What to produce
Report every line of the items below that contains the word "coordinates". Case counts.

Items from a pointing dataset
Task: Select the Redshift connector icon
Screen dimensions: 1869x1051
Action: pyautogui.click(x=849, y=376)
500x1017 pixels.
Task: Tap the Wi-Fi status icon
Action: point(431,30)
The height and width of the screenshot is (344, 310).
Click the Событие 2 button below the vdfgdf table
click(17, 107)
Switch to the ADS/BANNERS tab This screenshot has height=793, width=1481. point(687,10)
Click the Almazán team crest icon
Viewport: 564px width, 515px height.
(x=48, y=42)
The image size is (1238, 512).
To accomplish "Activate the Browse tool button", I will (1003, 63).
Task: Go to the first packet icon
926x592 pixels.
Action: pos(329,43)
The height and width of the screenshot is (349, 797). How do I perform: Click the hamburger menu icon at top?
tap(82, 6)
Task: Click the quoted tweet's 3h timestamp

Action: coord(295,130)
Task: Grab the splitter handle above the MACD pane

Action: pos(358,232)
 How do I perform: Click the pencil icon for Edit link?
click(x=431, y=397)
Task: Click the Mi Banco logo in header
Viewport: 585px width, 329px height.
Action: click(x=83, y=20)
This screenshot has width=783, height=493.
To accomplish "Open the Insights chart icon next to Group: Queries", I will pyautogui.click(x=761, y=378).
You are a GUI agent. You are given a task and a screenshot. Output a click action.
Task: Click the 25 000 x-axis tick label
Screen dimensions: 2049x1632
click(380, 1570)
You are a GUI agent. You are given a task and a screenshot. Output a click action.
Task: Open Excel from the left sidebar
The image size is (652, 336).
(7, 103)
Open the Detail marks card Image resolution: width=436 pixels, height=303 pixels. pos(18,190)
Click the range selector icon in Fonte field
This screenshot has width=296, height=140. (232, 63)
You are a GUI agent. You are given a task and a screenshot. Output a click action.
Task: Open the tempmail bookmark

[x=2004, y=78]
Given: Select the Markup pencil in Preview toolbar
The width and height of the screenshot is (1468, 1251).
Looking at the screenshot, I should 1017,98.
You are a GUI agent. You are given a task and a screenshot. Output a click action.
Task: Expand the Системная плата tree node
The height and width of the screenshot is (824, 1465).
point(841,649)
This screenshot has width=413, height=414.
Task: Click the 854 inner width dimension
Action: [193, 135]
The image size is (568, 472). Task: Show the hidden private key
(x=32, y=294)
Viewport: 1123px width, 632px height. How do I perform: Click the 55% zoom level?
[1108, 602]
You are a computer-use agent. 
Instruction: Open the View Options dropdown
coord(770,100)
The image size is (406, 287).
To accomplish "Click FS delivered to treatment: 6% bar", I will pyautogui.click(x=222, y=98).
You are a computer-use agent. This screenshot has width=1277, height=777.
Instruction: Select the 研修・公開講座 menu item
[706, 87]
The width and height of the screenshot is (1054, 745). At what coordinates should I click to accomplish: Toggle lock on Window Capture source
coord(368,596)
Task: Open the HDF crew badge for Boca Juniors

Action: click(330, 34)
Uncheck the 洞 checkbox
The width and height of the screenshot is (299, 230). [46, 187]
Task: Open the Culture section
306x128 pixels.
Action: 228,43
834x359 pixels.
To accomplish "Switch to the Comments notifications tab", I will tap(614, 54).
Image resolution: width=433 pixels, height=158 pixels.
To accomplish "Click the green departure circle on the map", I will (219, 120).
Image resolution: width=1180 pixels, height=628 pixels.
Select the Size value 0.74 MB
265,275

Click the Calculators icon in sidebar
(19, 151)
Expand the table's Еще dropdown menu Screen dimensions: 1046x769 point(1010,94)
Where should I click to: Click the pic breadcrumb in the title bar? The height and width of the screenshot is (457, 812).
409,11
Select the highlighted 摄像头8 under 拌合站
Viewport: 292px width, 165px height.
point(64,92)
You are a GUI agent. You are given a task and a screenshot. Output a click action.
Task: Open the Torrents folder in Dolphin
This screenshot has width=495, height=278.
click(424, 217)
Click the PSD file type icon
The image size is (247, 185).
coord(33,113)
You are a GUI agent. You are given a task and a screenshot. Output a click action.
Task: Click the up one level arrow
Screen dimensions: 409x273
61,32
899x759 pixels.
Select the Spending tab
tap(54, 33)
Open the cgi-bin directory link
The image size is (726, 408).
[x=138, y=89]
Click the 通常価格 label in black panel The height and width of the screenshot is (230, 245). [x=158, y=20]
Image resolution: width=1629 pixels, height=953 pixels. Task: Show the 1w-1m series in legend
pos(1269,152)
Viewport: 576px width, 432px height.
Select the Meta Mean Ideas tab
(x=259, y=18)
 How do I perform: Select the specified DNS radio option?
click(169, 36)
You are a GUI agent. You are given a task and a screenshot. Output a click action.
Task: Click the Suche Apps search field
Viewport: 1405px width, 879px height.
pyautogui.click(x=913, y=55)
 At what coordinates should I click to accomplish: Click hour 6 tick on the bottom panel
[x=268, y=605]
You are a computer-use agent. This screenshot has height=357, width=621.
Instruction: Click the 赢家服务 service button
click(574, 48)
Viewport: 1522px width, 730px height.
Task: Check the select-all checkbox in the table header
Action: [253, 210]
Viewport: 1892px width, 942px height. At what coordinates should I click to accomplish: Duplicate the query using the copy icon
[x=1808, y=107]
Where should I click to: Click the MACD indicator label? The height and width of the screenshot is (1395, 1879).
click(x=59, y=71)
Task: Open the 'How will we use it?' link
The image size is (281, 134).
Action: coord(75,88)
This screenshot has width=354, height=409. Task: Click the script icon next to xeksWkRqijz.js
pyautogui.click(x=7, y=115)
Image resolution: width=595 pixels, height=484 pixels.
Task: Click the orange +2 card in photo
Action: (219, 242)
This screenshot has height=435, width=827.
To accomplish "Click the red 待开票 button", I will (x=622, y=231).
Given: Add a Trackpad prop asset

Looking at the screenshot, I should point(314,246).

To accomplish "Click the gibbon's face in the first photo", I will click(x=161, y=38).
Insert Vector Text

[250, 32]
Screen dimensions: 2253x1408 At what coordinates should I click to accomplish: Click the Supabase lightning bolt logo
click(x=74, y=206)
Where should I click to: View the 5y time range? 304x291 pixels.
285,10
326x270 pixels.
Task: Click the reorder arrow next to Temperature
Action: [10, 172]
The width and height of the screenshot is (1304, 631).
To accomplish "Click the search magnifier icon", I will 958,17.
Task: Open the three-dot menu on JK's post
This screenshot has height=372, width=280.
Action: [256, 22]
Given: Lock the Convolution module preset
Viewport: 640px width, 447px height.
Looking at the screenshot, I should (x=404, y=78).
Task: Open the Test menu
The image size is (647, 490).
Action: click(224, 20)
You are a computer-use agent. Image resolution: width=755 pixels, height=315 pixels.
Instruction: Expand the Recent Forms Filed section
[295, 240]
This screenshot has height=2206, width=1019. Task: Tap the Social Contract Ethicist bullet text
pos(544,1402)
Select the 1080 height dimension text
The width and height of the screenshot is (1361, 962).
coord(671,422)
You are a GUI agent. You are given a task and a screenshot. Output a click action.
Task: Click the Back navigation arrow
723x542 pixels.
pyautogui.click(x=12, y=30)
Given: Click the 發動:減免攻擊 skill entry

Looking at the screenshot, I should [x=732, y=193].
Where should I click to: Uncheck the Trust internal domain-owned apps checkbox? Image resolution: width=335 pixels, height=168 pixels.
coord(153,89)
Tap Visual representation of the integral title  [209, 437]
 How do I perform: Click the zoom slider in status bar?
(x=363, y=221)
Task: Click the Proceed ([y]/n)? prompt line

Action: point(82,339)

Solution
The width and height of the screenshot is (1054, 745). At what coordinates should I click to accomplish: Toggle lock on Window Capture source
 At what coordinates should I click to accomplish: Click hour 6 tick on the bottom panel
Viewport: 1892px width, 942px height. At what coordinates should I click to accomplish: Duplicate the query using the copy icon
Screen dimensions: 2253x1408 At what coordinates should I click to accomplish: Click the Supabase lightning bolt logo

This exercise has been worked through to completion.